Этот нож убил художника - так пусть же он сейчас убьет и его творение, и
все, что с ним связано. Он убьет прошлое, и, когда прошлое умрет, Дориан
Грей будет свободен! Он покончит со сверхъестественной жизнью души в
портрете, и когда прекратятся эти зловещие предостережения, он вновь обретет
покой.
Дориан схватил нож и вонзил его в портрет.

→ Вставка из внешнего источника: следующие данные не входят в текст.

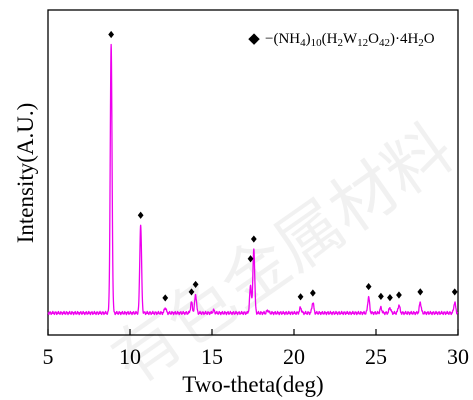 The width and height of the screenshot is (473, 400). What do you see at coordinates (130, 356) in the screenshot?
I see `x-tick-label: 10` at bounding box center [130, 356].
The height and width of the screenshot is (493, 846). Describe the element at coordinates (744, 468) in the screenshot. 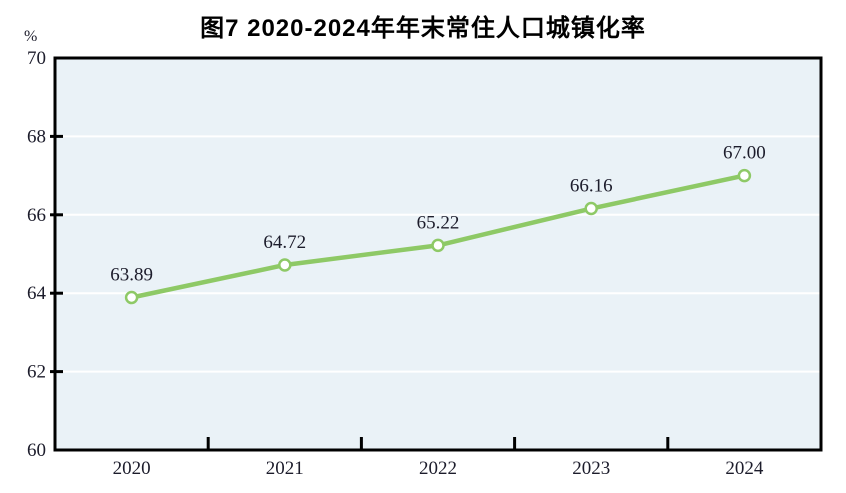

I see `x-axis-tick-label: 2024` at that location.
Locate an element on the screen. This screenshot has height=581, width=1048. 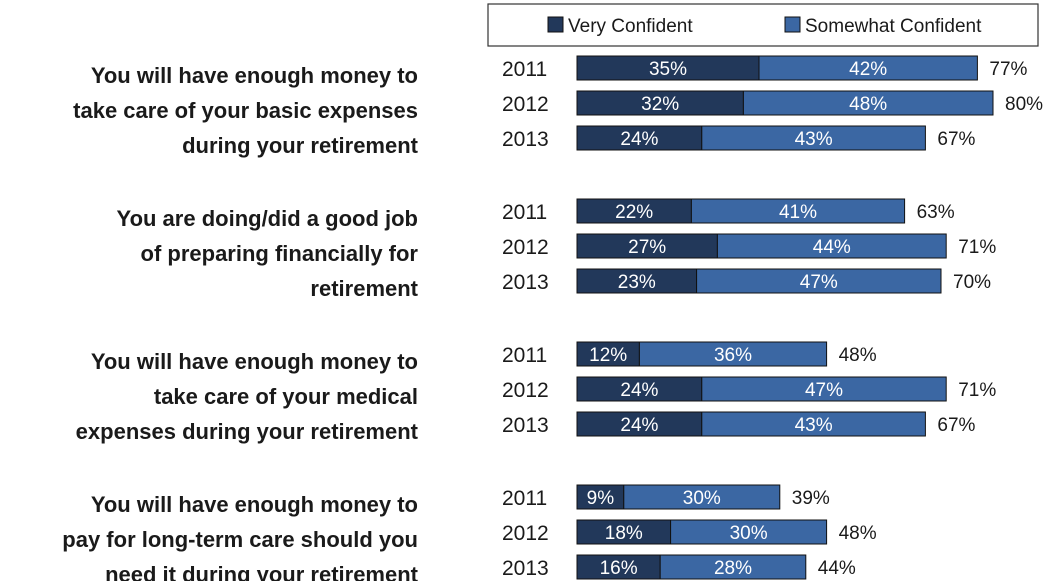
data-label-somewhat-confident: 44% is located at coordinates (832, 248).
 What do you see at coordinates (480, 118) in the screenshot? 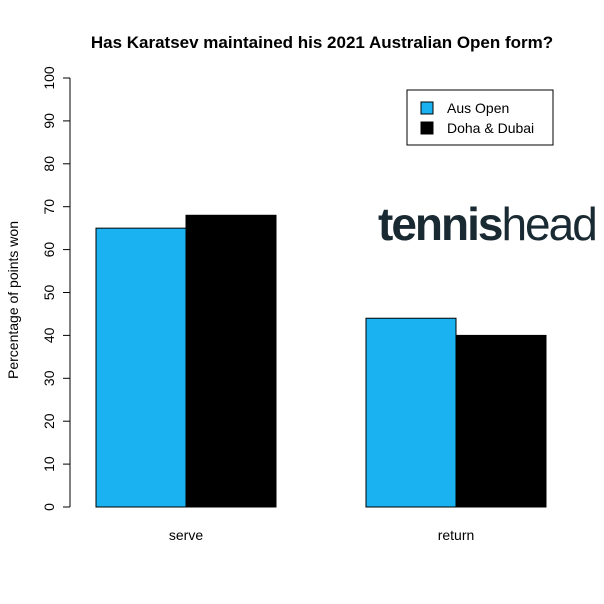
I see `legend-box` at bounding box center [480, 118].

Раздался громкий крик и стук от падения чего-то тяжелого. Этот крик
смертной муки был так ужасен, что проснувшиеся слуги в испуге выбежали из
своих комнат. А два джентльмена, проходившие на площади, остановились и
посмотрели на верхние окна большого дома, откуда донесся крик. Потом пошли
искать полисмена и, встретив его, привели к дому. Полисмен несколько раз
позвонил, но на звонок никто не вышел. Во всем доме было темно, светилось
только одно окно наверху. Подождав немного полисмен отошел от двери и занял
наблюдательный пост на соседнем крыльце.
- Чей это дом, констебль? - спросил старший из двух джентльменов.
- Мистера Дориана Грея, сэр, - ответил полицейский.
Джентльмены переглянулись, презрительно усмехаясь, и пошли дальше. Один
из них был дядя сэра Генри Эштона.
А в доме, на той половине, где спала прислуга, тревожно шептались
полуодетые люди. Старая миссис Лиф плакала и ломала руки. Фрэнсис был бледен
как смерть.
Прождав минут пятнадцать, он позвал кучера и одного из лакеев, и они
втроем на цыпочках пошли наверх. Постучали, но никто не откликнулся. Они
стали громко звать Дориана. Но все было безмолвно наверху. Наконец, после
тщетных попыток взломать дверь, они полезли на крышу и спустились оттуда на
балкон. Окна легко поддались, - задвижки были старые.
Войдя в комнату, они увидели на стене великолепный портрет своего
хозяина во всем блеске его дивной молодости и красоты. А на полу с ножом в
груди лежал мертвый человек во фраке. Лицо у него было морщинистое, увядшее,
отталкивающее. И только по кольцам на руках слуги узнали, кто это.